Learning to Recognize Correctly Completed Procedure Steps in Egocentric Assembly Videos through Spatio-Temporal Modeling
- URL: http://arxiv.org/abs/2510.12385v1
- Date: Tue, 14 Oct 2025 11:03:30 GMT
- Title: Learning to Recognize Correctly Completed Procedure Steps in Egocentric Assembly Videos through Spatio-Temporal Modeling
- Authors: Tim J. Schoonbeek, Shao-Hsuan Hung, Dan Lehman, Hans Onvlee, Jacek Kustra, Peter H. N. de With, Fons van der Sommen,
- Abstract summary: We propose a dual-stream framework for Procedure step recognition (PSR)<n>STORM-PSR is evaluated on the MECCANO and IndustReal datasets.<n>It reduces the average delay between actual and predicted assembly step completions by 11.2% and 26.1%, respectively.
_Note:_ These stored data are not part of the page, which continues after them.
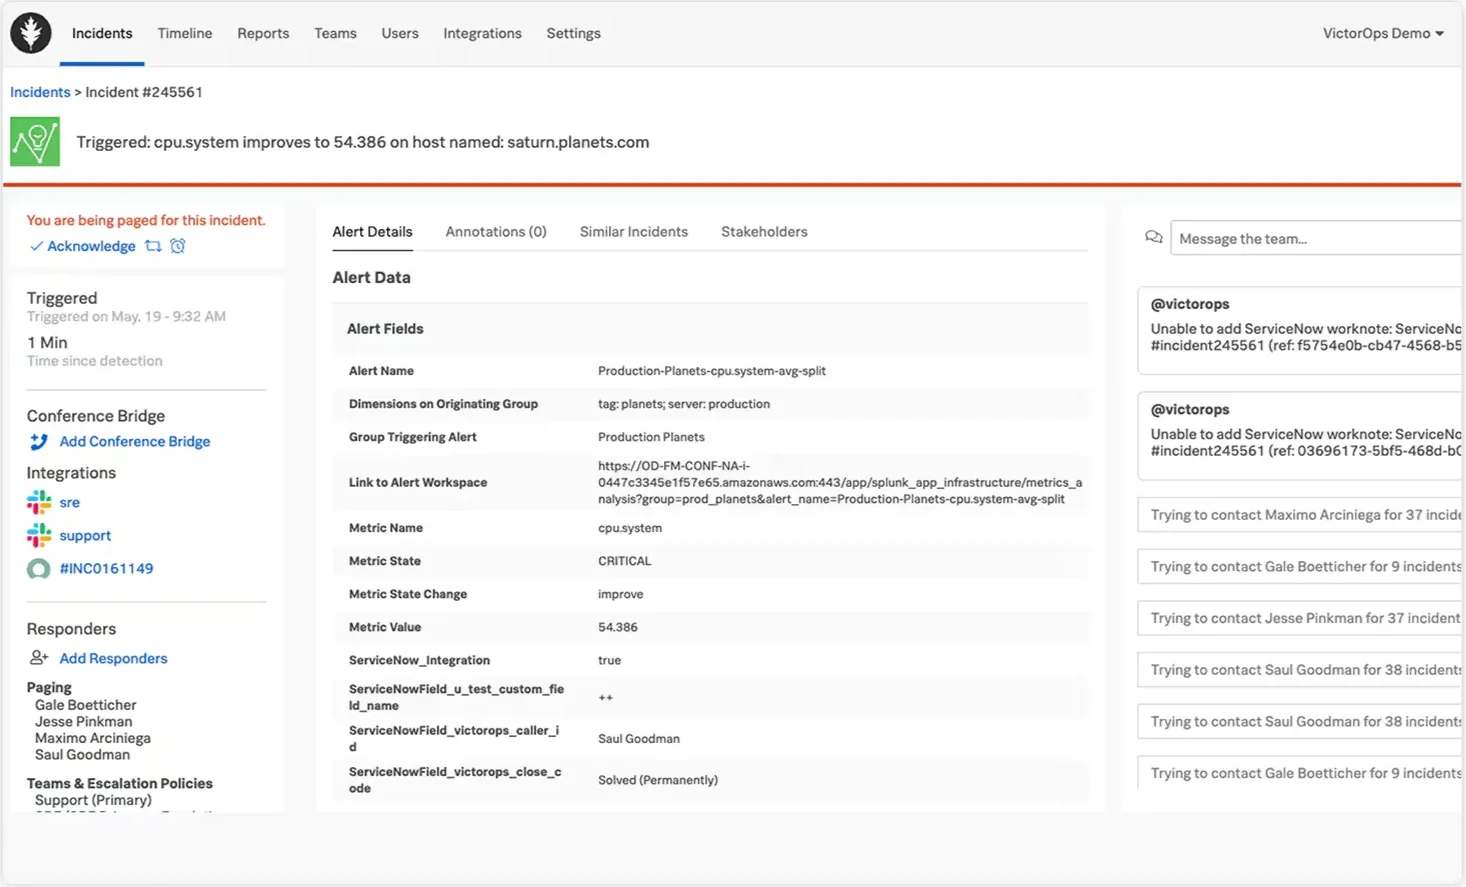Screen dimensions: 1466x887
Task: Click the support Slack integration icon
Action: click(37, 535)

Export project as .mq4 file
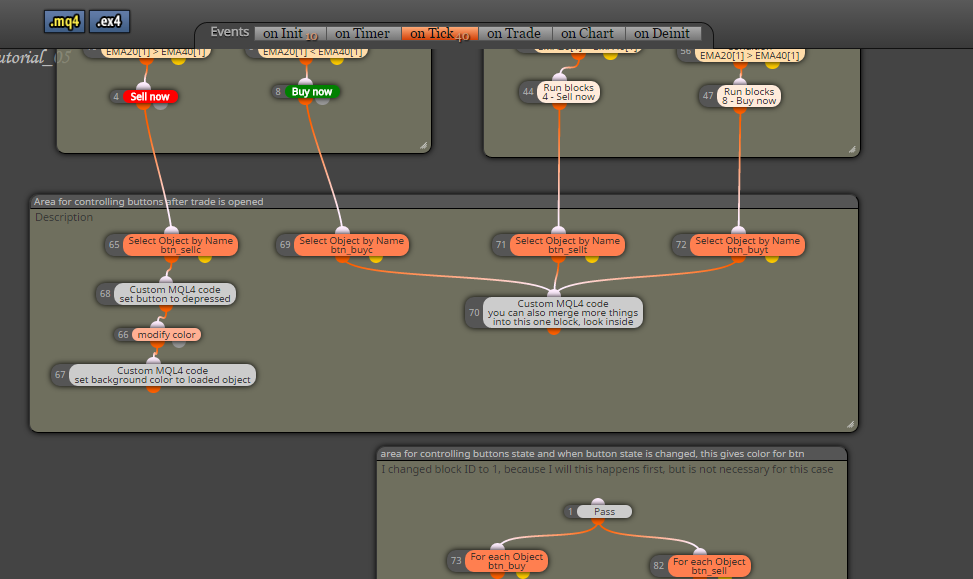[x=64, y=22]

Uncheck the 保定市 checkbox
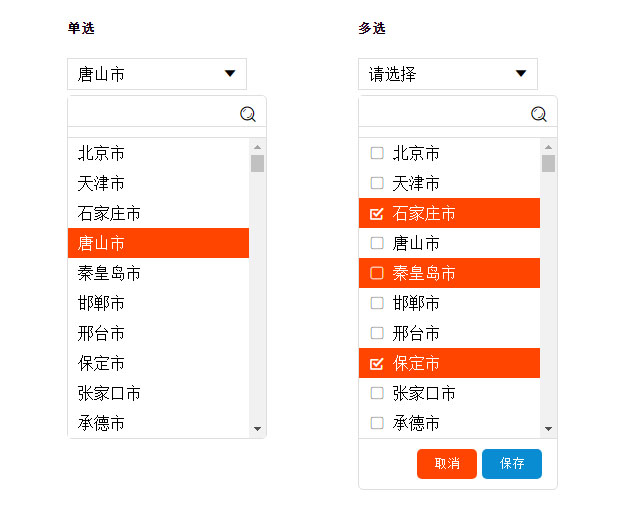[x=377, y=363]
- Score: 11.720299001244976
- License: http://creativecommons.org/licenses/by-nc-nd/4.0/
- Abstract: Procedure step recognition (PSR) aims to identify all correctly completed steps and their sequential order in videos of procedural tasks. The existing state-of-the-art models rely solely on detecting assembly object states in individual video frames. By neglecting temporal features, model robustness and accuracy are limited, especially when objects are partially occluded. To overcome these limitations, we propose Spatio-Temporal Occlusion-Resilient Modeling for Procedure Step Recognition (STORM-PSR), a dual-stream framework for PSR that leverages both spatial and temporal features. The assembly state detection stream operates effectively with unobstructed views of the object, while the spatio-temporal stream captures both spatial and temporal features to recognize step completions even under partial occlusion. This stream includes a spatial encoder, pre-trained using a novel weakly supervised approach to capture meaningful spatial representations, and a transformer-based temporal encoder that learns how these spatial features relate over time. STORM-PSR is evaluated on the MECCANO and IndustReal datasets, reducing the average delay between actual and predicted assembly step completions by 11.2% and 26.1%, respectively, compared to prior methods. We demonstrate that this reduction in delay is driven by the spatio-temporal stream, which does not rely on unobstructed views of the object to infer completed steps. The code for STORM-PSR, along with the newly annotated MECCANO labels, is made publicly available at https://timschoonbeek.github.io/stormpsr .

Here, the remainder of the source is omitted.